New York Times, Oct. 9, 2012:
Attention Disorder or Not, Pills to Help in School
 Drugs that are normally used to increase focus are in some cases being prescribed simply to improve struggling, low-income students’ academic performance at school.
 http://www.nytimes.com/2012/10/09/health/attention-disorder-or-not-children-prescribed-pills-to-help-in-school.html?smid=pl-share

Relevant quotes:

Although A.D.H.D is the diagnosis Dr. Anderson makes, he calls the disorder “made up” and “an excuse” to prescribe the pills to treat what he considers the children’s true ill — poor academic performance in inadequate schools. 

“I don’t have a whole lot of choice,” said Dr. Anderson, a pediatrician for many poor families in Cherokee County, north of Atlanta. “We’ve decided as a society that it’s too expensive to modify the kid’s environment. So we have to modify the kid.” 
It is not yet clear whether Dr. Anderson is representative of a widening trend. But some experts note that as wealthy students abuse stimulants to raise already-good grades in colleges and high schools, the medications are being used on low-income elementary school children with faltering grades and parents eager to see them succeed.  
“We as a society have been unwilling to invest in very effective nonpharmaceutical interventions for these children and their families,” said Dr. Ramesh Raghavan, a child mental-health services researcher at Washington University in St. Louis and an expert in prescription drug use among low-income children. “We are effectively forcing local community psychiatrists to use the only tool at their disposal, which is psychotropic medications.” 
On the Rocafort family’s kitchen shelf in Ball Ground, Ga., next to the peanut butter and chicken broth, sits a wire basket brimming with bottles of the children’s medications, prescribed by Dr. Anderson: Adderall for Alexis, 12; and Ethan, 9; Risperdal (an antipsychotic for mood stabilization) for Quintn and Perry, both 11; and Clonidine (a sleep aid to counteract the other medications) for all four, taken nightly.  
 
This barely touches on the disturbing info presented in this article. As usual it is left to us to wonder and research for ourselves the roots of what is evidently a trend. How is it that prescribing stimulants, anit-psychotics and sleep aids, some if which are known to be addictive and have serious side effects, has become an acceptable thing for doctors to do to children? The government fosters the idea by providing complete prescription coverage through Medicaid. A school system may end up approving the use of such drugs because even though they may be ripped by funding cuts, they are still expected to get their students to perform better and get better grades.

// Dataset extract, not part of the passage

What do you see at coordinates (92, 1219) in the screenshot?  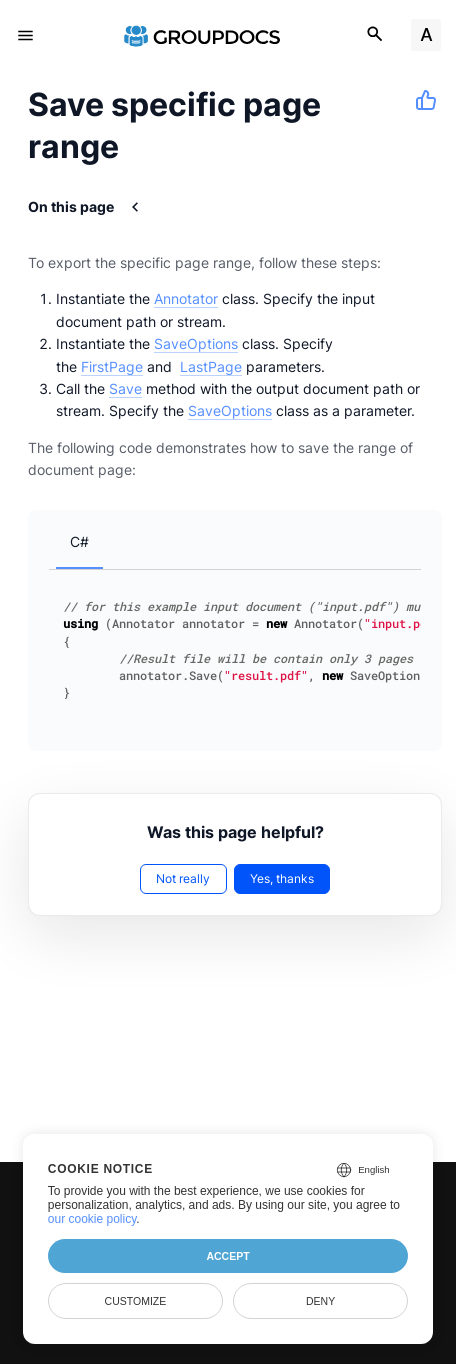 I see `our cookie policy` at bounding box center [92, 1219].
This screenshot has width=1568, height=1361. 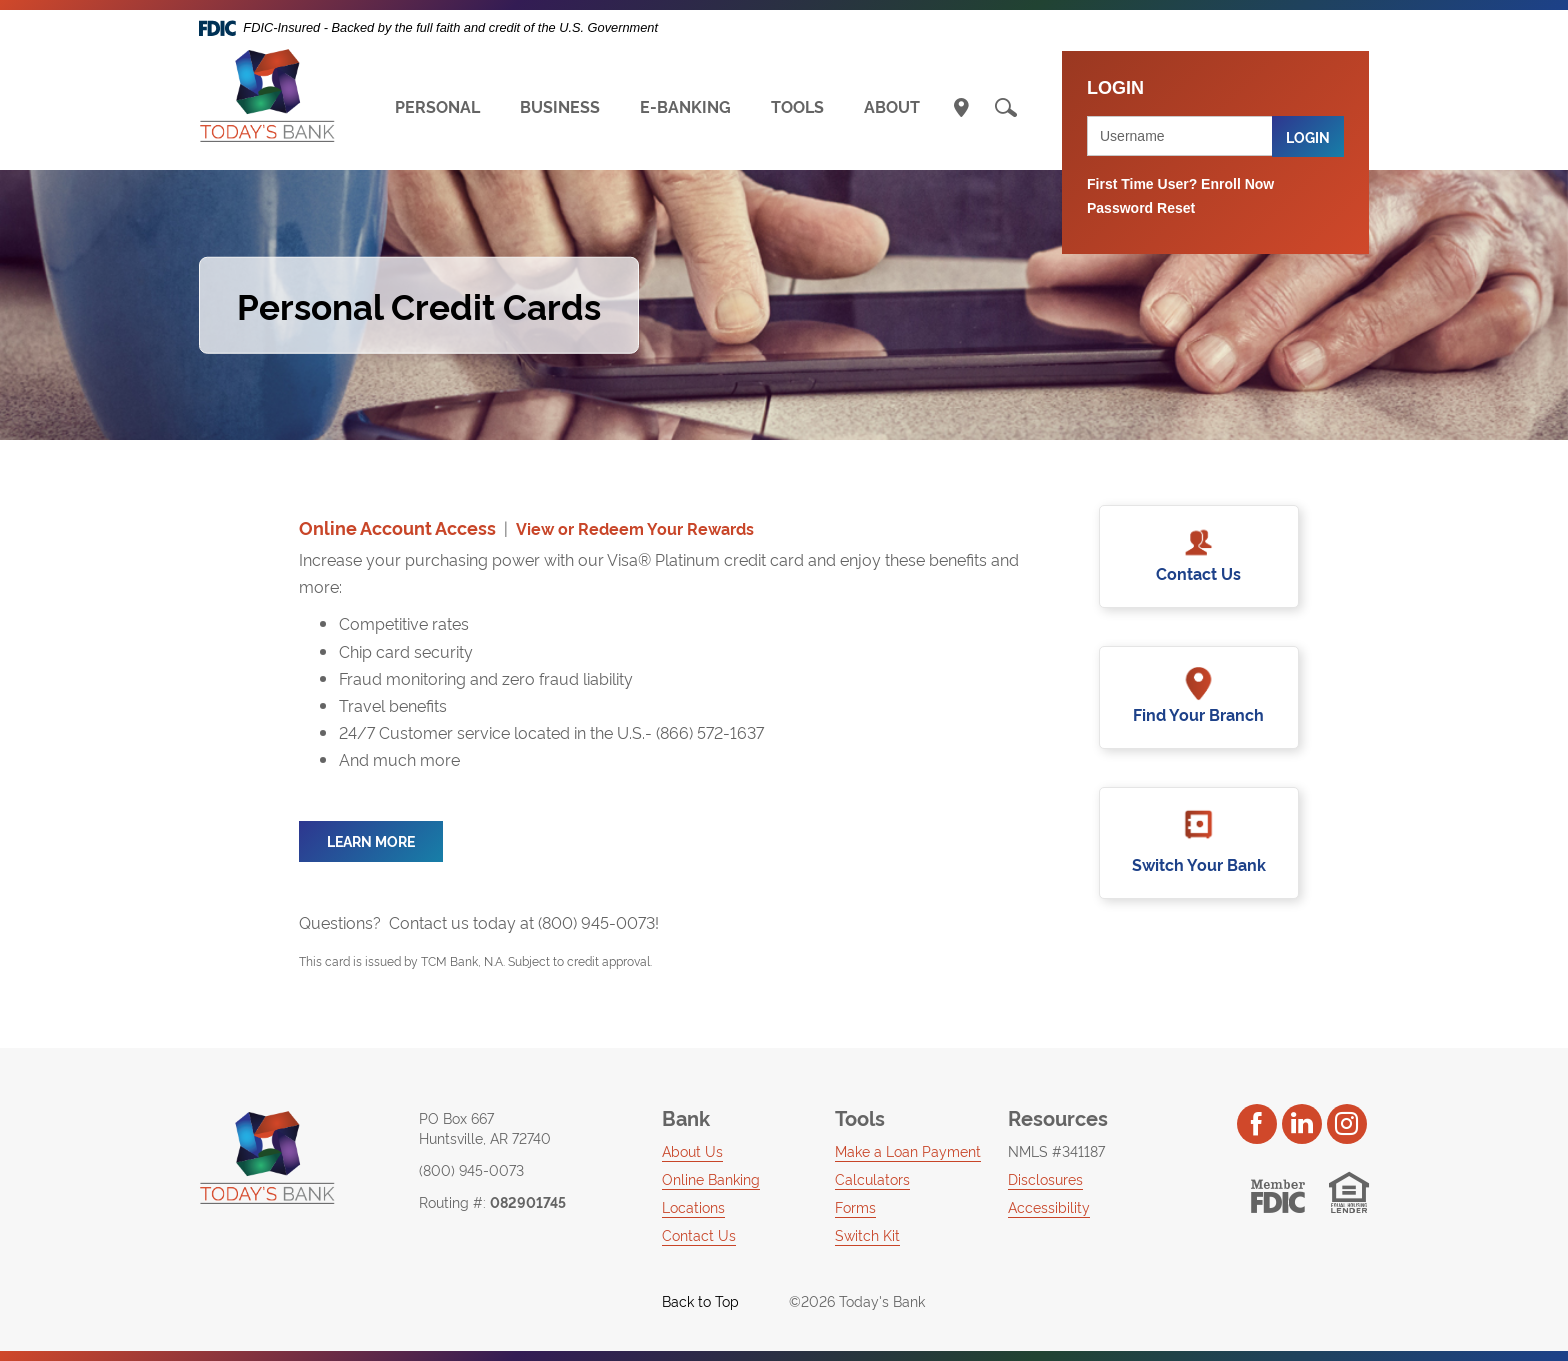 What do you see at coordinates (371, 840) in the screenshot?
I see `learn more` at bounding box center [371, 840].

Frankly this makes me ill.

But on the other hand:

The honesty, sincerity and simplicity of a child has a huge amount to teach us about what kind of people we could be:  

September 7, 2012
8-Year-Old Starts Lemonade Stand for Freedom; Raises $50K in Two Months


http://goinspirego.blogspot.com/2012/09/vivienne-harr-8-year-old-girl-makes.html

Quotes:

Vivie was inspired to take a stand against slavery after seeing an installation on slavery by Lisa Kristine, a photographer who captured these authentic, haunting, gut-wrenching snapshots of modern-day slaves around the world....
Vivie was inspired to take action. Watch how she quickly garnered tens of thousands of supporters from the local and worldwide community and raised more than $50,000 dollars in just under two months.

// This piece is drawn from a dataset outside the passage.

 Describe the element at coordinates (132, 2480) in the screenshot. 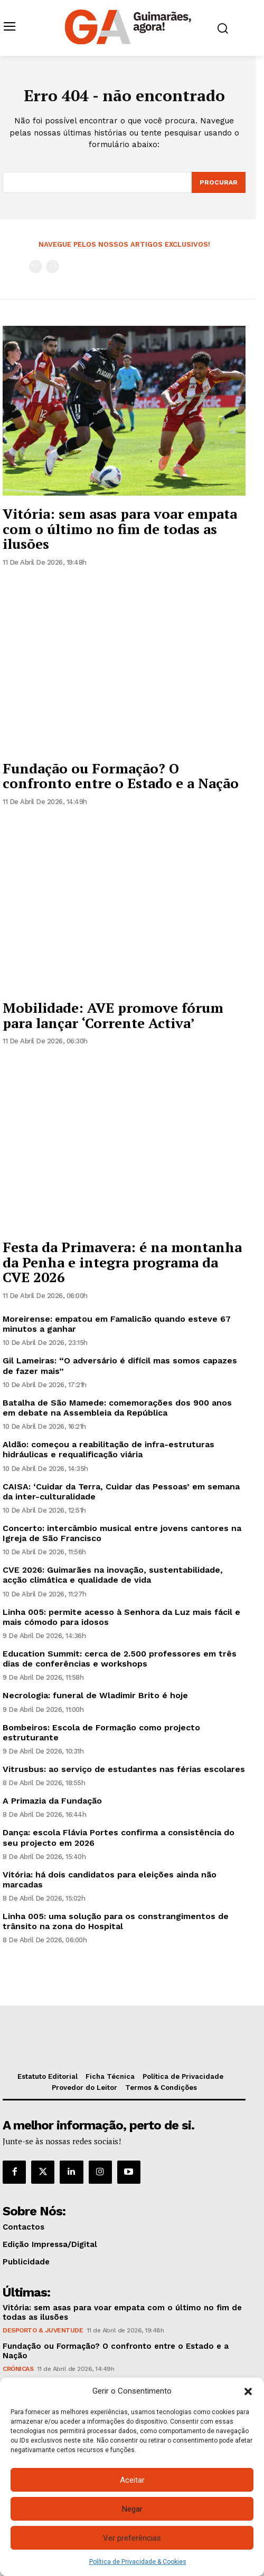

I see `Aceitar` at that location.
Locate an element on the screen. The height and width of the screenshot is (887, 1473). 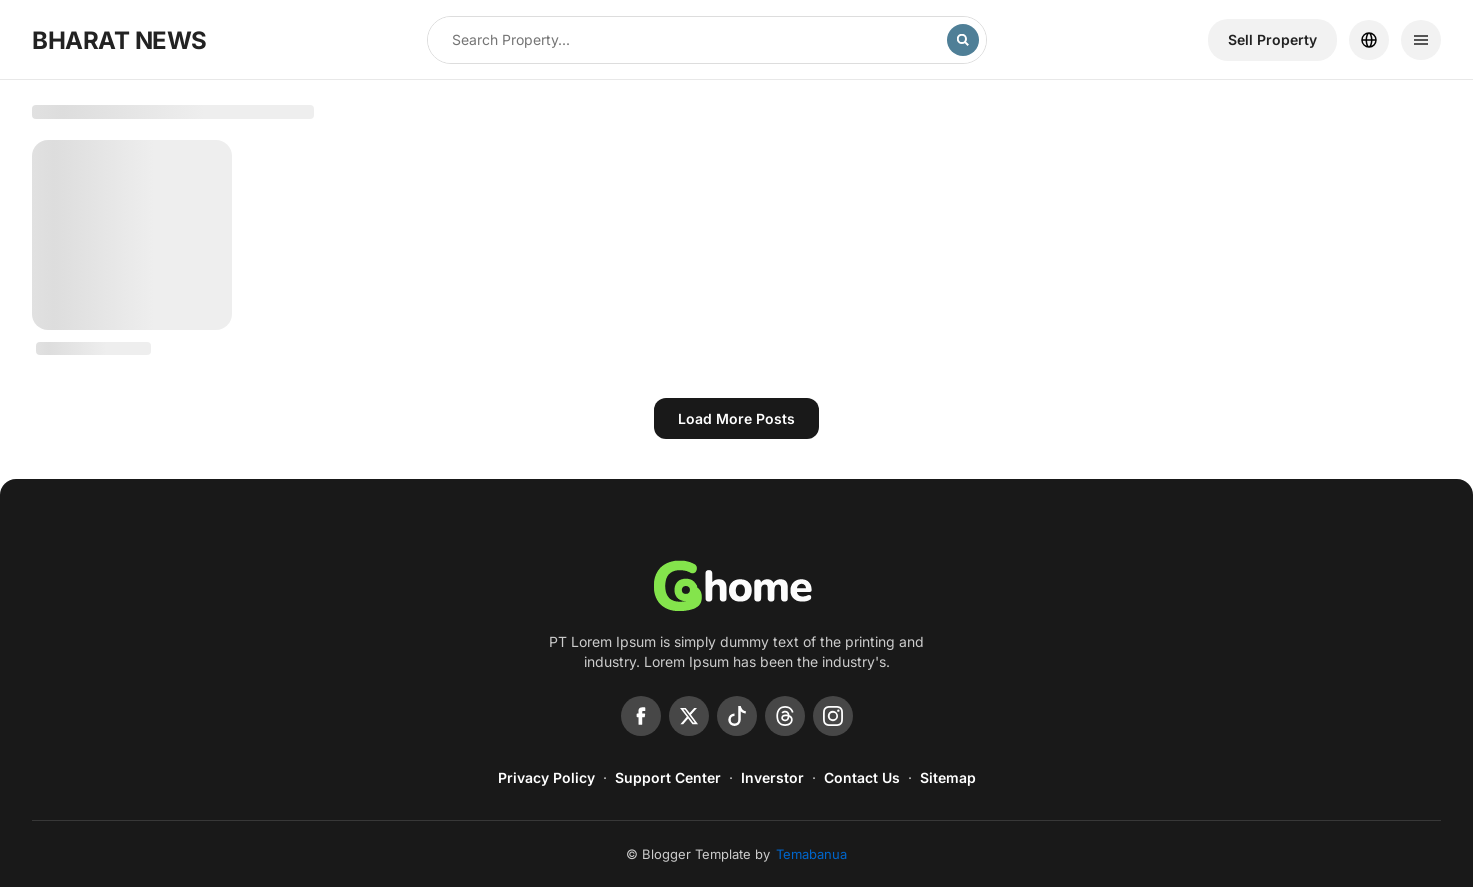
Inverstor is located at coordinates (772, 777).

Certainly the parents probably helped with logistical matters, but it was the child who had the idea, and the simple belief, based on the simple principle of compassion, that she should do what she could, and that it would be worth doing. It was her motivation and persistence that inspired others to help her and spread the word, turning her dream into a plan into reality. What we can learn from this child is much more powerful and positive for our lives than the disturbing news presented above.